Work item =
Set down every record below exactly as it stands.

-*-*-

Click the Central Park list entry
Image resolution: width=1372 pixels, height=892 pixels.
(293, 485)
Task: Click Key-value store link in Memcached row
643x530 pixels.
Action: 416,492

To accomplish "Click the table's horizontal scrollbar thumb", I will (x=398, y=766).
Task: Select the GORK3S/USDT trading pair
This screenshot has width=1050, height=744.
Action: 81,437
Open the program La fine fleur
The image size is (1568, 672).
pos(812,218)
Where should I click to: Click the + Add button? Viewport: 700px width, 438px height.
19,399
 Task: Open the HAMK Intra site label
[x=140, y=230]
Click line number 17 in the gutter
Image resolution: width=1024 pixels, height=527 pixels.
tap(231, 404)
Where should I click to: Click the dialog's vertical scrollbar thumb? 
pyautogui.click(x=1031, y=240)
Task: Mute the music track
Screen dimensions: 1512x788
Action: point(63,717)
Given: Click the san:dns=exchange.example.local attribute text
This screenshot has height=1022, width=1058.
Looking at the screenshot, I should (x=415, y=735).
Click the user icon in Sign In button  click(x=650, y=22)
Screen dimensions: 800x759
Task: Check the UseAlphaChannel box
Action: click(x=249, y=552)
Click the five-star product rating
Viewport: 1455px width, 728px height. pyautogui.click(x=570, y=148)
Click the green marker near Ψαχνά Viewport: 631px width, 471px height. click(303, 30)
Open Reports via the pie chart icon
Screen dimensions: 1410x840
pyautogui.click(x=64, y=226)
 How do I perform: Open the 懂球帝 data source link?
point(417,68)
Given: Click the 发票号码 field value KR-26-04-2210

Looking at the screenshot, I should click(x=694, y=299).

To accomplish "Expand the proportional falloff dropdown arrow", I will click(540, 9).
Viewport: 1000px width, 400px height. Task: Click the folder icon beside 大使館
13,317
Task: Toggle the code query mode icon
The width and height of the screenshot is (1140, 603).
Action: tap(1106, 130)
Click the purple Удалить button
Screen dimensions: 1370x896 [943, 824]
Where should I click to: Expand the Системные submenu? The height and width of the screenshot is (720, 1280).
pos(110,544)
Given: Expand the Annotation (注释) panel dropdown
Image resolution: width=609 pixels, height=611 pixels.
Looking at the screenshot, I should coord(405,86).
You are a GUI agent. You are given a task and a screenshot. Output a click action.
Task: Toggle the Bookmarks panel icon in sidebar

-*-*-

Task solution =
Click the Central Park list entry
Image resolution: width=1372 pixels, height=892 pixels.
(293, 485)
Task: Click Key-value store link in Memcached row
643x530 pixels.
Action: 416,492

To accomplish "Click the table's horizontal scrollbar thumb", I will (x=398, y=766).
Task: Select the GORK3S/USDT trading pair
This screenshot has width=1050, height=744.
Action: 81,437
Open the program La fine fleur
The image size is (1568, 672).
pos(812,218)
Where should I click to: Click the + Add button? Viewport: 700px width, 438px height.
19,399
 Task: Open the HAMK Intra site label
[x=140, y=230]
Click line number 17 in the gutter
Image resolution: width=1024 pixels, height=527 pixels.
tap(231, 404)
Where should I click to: Click the dialog's vertical scrollbar thumb? 
pyautogui.click(x=1031, y=240)
Task: Mute the music track
Screen dimensions: 1512x788
Action: point(63,717)
Given: Click the san:dns=exchange.example.local attribute text
This screenshot has height=1022, width=1058.
Looking at the screenshot, I should (x=415, y=735).
Click the user icon in Sign In button  click(x=650, y=22)
Screen dimensions: 800x759
Task: Check the UseAlphaChannel box
Action: click(x=249, y=552)
Click the five-star product rating
Viewport: 1455px width, 728px height. pyautogui.click(x=570, y=148)
Click the green marker near Ψαχνά Viewport: 631px width, 471px height. click(303, 30)
Open Reports via the pie chart icon
Screen dimensions: 1410x840
pyautogui.click(x=64, y=226)
 How do I perform: Open the 懂球帝 data source link?
point(417,68)
Given: Click the 发票号码 field value KR-26-04-2210

Looking at the screenshot, I should click(x=694, y=299).

To accomplish "Expand the proportional falloff dropdown arrow", I will click(540, 9).
Viewport: 1000px width, 400px height. Task: Click the folder icon beside 大使館
13,317
Task: Toggle the code query mode icon
The width and height of the screenshot is (1140, 603).
Action: tap(1106, 130)
Click the purple Удалить button
Screen dimensions: 1370x896 [943, 824]
Where should I click to: Expand the Системные submenu? The height and width of the screenshot is (720, 1280).
pos(110,544)
Given: Expand the Annotation (注释) panel dropdown
Image resolution: width=609 pixels, height=611 pixels.
Looking at the screenshot, I should coord(405,86).
You are a GUI agent. You are given a task and a screenshot. Output a click action.
Task: Toggle the Bookmarks panel icon in sidebar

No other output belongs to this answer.